In der Anfangsphase waren die Kalifen der Abbásiden (bis ca. 847) bemüht die hellenistischen und iranischen Literatur- und Wissenschaftstradition sich anzueignen. Die Zeit der Liberalität und Herausbildung eines freien philosophischen Denkens endete je. Bereits unter der Herrschaft al-Ma`muns (813-833) gewannen die traditionellen Strömungen einen starken Aufschwung. Anfangs wehrte sich der Kalif stark gegen einen Absolutheitsanspruch, welcher abgeleitet von den Hadithen wurde und verfügte, dass die rationale Schule der Mu`taziliten als theologisch verbindlich gelten sollte. Er ließ sogar den Verfechter der orthodoxen Lehre der „Ahl al-Hadíth“ Ahm ibn Hanbal (780-855), er war bestrebt alle Gesetze aus dem Koran und den Hadithen abzuleiten, als Feind des rationalen Dogmas verfolgen. Mit der Amtsübernahme des Kalifen Mutawakkli (847-861), war die liberale Phase weitgehend vorüber. Zwar beendete er die Mihna (Inquisition unter der auch Ahm ibn Hanbal verurteilt wurde), aber es kam unter seiner Herrschaft zur Anerkennung der „Ahl al-Hadíth“ als Orthodoxie. Damit waren rationale Lehren, wie Al-Kindi sie vertrat, nicht mehr gerne gesehen.

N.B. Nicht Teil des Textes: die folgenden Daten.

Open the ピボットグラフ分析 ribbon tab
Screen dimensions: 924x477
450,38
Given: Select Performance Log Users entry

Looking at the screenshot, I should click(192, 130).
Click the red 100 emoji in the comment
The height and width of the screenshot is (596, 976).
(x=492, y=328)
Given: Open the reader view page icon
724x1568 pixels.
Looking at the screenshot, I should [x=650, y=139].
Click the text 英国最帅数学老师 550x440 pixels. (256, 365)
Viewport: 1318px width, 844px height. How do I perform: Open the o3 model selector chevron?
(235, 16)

Die moderne Relevanz seiner Lehren

Obwohl Al-Kindi vom Hof verjagt wurde und wahrscheinlich in Ungnade starb, hinterließ er geisteswissenschaftlich gesehen einen bleibenden Einfluss. Er entwickelte eine Lehre, die später in der islamischen Philosophie eine starke Bedeutung haben sollte und unter dem Begriff der „doppelten Wahrheit“ bekannt wurde. Nach Al-Kindi gibt es zwei Zugänge zur Wahrheit, entweder durch philosophische Reflexion oder durch den religiösen Glauben an das Offenbarungswissen. Beide Wahrheiten und Erkenntnisse würden sich nicht gegenseitig ausschließen, sondern sich ergänzen, wobei er in Streitfragen dem Offenbarungswissen mehr Autorität einräumte. Auf diesem Wege versuchte er die Lehren der Prophetie durch rationale Argumente zu stützen und in Einklang mit der rationalen Philosophie zu bringen.

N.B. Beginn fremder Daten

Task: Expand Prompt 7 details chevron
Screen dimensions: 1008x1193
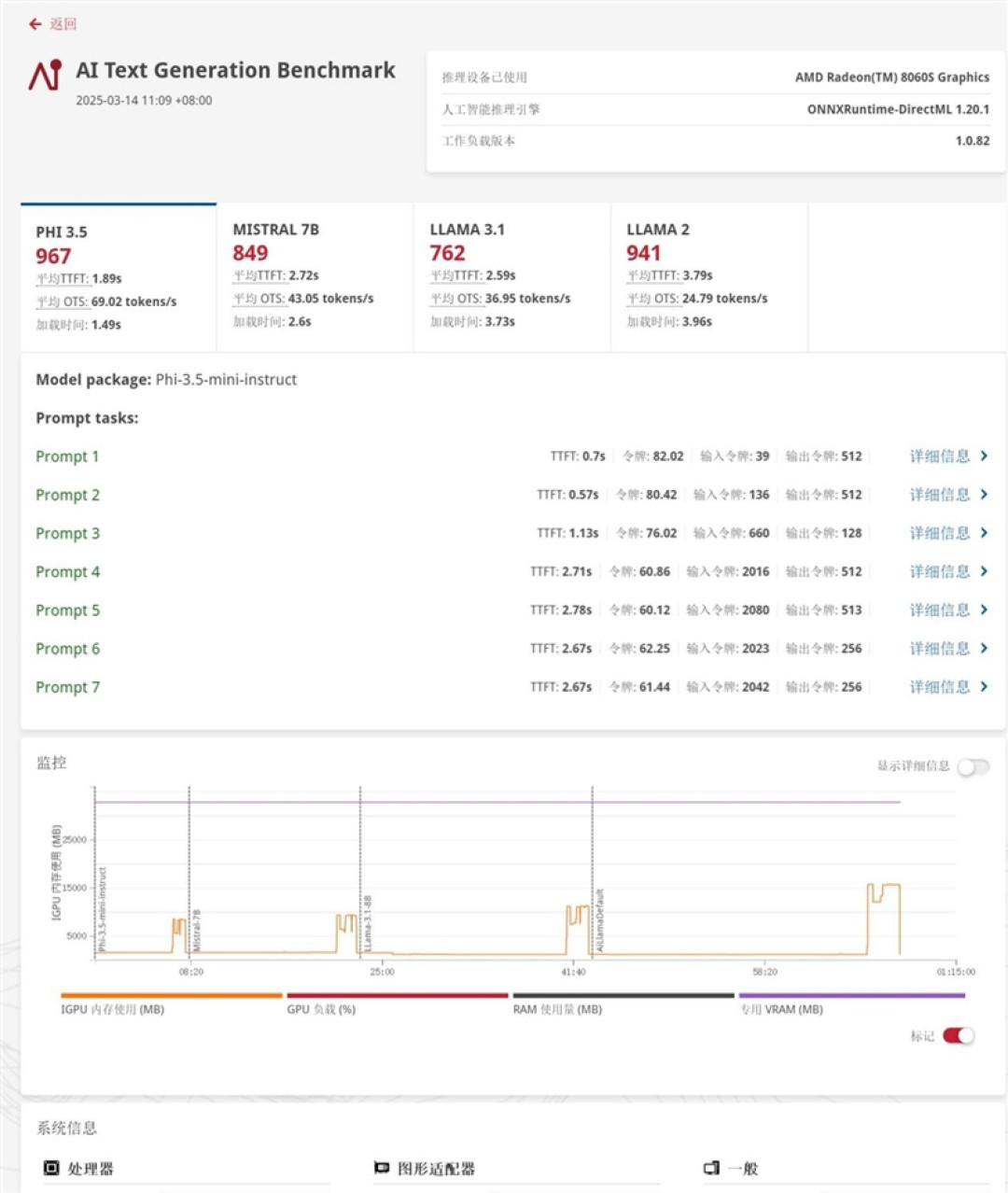Action: (x=984, y=686)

Die Philosophie gesteht dem Wissen einen hohen Stellenwert zu, da die Vernunftebene eine göttliche sei und der Mensch mit seinem Verstand Anteil an diesem hätte. Die rationalen Leistungen des Menschen sind nach seiner Lehre eine Annäherung an das Göttliche, weshalb Bildung und Wissensaneignung als eine Form der göttlichen Annährung verstanden werden kann. Ein Kennzeichnen seiner Lehre besteht in er prinzipiellen Gleichberechtigung der philosophischen und religiösen Wahrheit, ein Umstand, der heute von einer starken Orthodoxie verhindert wird. Diesen gelebten rationalen Geist Al-Kindis, der auch die damalige Theologie erfasste, wieder aufleben zu lassen, kann eine notwendige Reform des Islams voranbringen und die geistigen Ketten des dogmatischen Fanatismus sprengen. Sofern der philosophische Zugang zur Wahrheit gestärkt wird.